## What is required
Beginning with the line containing "Toggle italic formatting", give every line again exactly as it is, ending with the last line of the entries.

[Saved data entries]
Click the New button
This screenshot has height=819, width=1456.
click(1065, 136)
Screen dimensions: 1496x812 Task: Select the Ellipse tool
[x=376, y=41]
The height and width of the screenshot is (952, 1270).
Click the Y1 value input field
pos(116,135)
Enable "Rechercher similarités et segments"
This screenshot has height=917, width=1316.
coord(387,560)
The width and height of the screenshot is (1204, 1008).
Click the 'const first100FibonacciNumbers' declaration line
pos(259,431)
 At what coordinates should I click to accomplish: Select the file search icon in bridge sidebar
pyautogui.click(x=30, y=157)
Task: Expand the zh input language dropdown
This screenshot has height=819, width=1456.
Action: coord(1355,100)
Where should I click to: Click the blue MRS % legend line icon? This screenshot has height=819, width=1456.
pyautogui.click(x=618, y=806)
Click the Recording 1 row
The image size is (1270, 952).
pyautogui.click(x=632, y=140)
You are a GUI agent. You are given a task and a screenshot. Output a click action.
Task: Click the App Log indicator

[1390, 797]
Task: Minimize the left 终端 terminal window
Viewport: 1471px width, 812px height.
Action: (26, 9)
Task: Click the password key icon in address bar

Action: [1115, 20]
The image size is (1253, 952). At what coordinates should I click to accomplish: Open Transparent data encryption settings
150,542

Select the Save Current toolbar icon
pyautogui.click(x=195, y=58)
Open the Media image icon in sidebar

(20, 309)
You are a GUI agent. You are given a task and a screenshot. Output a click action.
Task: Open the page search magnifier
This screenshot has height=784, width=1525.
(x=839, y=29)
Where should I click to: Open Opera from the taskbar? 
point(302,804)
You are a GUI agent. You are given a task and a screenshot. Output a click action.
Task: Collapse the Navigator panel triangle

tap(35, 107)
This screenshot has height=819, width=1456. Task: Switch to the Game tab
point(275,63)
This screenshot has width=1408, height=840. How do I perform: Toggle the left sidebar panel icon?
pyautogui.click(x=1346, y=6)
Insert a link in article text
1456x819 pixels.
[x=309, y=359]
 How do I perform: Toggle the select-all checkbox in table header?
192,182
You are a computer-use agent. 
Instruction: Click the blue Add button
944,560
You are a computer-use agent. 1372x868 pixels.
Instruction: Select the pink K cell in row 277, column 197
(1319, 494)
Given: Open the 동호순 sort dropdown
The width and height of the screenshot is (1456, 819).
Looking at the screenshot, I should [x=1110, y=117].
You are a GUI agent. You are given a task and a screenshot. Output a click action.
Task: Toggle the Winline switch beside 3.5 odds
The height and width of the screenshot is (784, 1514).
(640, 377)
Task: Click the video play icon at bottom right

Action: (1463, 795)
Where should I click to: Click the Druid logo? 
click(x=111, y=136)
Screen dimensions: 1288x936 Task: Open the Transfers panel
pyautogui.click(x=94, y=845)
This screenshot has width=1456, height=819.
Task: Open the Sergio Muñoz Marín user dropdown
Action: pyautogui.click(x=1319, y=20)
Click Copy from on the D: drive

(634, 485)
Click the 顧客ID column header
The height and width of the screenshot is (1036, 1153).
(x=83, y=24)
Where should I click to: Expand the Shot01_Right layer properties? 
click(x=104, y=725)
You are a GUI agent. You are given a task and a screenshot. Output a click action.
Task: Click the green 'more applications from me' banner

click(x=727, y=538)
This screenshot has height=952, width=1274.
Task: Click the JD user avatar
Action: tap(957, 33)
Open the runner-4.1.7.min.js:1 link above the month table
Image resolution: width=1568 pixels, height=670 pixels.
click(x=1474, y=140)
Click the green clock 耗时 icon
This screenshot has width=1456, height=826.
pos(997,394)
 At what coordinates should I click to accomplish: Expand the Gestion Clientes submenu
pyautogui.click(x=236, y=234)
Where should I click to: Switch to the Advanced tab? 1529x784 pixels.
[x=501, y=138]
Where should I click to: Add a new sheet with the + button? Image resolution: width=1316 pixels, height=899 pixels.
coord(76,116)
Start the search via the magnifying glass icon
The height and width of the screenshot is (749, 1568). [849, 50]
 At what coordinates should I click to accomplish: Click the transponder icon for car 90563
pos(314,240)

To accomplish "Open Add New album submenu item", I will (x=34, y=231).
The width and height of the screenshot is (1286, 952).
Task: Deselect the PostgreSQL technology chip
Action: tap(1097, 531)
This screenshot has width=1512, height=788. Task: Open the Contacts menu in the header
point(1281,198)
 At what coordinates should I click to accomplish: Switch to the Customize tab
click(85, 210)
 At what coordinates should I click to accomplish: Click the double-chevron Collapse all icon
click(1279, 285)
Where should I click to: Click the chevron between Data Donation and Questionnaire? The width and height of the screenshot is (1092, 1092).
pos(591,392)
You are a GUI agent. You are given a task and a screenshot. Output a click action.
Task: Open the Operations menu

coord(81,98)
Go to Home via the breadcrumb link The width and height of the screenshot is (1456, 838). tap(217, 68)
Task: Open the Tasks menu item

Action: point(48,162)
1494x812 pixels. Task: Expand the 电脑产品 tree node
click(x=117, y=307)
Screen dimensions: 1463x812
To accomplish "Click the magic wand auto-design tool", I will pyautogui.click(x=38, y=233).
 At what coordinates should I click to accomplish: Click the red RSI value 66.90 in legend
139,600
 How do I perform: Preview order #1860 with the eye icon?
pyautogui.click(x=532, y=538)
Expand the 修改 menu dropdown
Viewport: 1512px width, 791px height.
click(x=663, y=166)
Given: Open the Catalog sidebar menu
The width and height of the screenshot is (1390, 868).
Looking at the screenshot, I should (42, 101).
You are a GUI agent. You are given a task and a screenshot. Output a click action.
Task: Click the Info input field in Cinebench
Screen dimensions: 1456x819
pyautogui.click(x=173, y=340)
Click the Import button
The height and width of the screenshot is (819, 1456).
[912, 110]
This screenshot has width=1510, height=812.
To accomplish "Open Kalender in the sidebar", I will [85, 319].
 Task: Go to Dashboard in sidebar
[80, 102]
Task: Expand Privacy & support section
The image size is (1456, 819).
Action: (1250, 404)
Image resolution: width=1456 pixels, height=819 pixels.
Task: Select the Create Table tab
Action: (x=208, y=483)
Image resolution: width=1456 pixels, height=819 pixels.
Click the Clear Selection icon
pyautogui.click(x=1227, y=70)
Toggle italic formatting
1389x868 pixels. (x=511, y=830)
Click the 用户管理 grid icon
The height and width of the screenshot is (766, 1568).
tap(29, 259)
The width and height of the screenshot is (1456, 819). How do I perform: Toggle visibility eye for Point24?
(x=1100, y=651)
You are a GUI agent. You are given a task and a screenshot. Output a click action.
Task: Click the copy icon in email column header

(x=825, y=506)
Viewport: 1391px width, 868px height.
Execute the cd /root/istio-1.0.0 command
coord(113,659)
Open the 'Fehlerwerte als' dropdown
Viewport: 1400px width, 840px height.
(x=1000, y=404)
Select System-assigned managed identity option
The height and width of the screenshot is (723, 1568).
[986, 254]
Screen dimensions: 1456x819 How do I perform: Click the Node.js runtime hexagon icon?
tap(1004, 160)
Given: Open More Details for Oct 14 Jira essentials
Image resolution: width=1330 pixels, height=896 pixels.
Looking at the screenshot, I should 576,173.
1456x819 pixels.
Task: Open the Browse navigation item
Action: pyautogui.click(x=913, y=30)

## Task solution
Toggle italic formatting
1389x868 pixels. (x=511, y=830)
Click the 用户管理 grid icon
The height and width of the screenshot is (766, 1568).
tap(29, 259)
The width and height of the screenshot is (1456, 819). How do I perform: Toggle visibility eye for Point24?
(x=1100, y=651)
You are a GUI agent. You are given a task and a screenshot. Output a click action.
Task: Click the copy icon in email column header

(x=825, y=506)
Viewport: 1391px width, 868px height.
Execute the cd /root/istio-1.0.0 command
coord(113,659)
Open the 'Fehlerwerte als' dropdown
Viewport: 1400px width, 840px height.
(x=1000, y=404)
Select System-assigned managed identity option
The height and width of the screenshot is (723, 1568).
[986, 254]
Screen dimensions: 1456x819 How do I perform: Click the Node.js runtime hexagon icon?
tap(1004, 160)
Given: Open More Details for Oct 14 Jira essentials
Image resolution: width=1330 pixels, height=896 pixels.
Looking at the screenshot, I should 576,173.
1456x819 pixels.
Task: Open the Browse navigation item
Action: pyautogui.click(x=913, y=30)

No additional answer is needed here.